#### [Exercise instructions]
Copy every line from the records below that holds the word "computer".

#### [The data]

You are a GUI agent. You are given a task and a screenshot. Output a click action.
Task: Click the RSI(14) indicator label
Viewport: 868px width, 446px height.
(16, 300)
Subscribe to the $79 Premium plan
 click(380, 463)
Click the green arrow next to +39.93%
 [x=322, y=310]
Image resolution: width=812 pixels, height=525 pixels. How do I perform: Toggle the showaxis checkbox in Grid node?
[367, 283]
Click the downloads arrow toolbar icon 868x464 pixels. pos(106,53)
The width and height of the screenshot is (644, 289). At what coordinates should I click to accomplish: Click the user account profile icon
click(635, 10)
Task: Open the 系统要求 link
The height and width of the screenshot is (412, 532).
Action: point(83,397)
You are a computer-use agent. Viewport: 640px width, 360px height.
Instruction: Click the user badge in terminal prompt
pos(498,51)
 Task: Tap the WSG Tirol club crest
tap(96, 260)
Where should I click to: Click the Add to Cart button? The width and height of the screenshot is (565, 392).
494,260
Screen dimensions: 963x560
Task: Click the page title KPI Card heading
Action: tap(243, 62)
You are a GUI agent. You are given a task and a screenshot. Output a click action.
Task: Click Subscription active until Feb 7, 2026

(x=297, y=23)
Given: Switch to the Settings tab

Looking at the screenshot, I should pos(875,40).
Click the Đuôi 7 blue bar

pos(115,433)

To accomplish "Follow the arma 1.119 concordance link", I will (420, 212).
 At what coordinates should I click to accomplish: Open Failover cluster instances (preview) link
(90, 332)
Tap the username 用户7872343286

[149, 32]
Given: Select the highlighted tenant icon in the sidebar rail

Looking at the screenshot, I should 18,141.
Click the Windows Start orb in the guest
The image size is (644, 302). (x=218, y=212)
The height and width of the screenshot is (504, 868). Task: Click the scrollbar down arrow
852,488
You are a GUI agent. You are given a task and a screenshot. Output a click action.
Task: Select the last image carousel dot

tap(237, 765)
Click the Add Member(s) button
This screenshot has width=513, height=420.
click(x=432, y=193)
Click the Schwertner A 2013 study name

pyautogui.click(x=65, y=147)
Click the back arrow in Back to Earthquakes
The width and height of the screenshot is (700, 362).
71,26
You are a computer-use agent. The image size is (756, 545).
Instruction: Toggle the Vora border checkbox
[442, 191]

#### [Written response]
You are a computer-use agent. Viewport: 640px width, 360px height.
You are a computer-use agent. The image size is (756, 545).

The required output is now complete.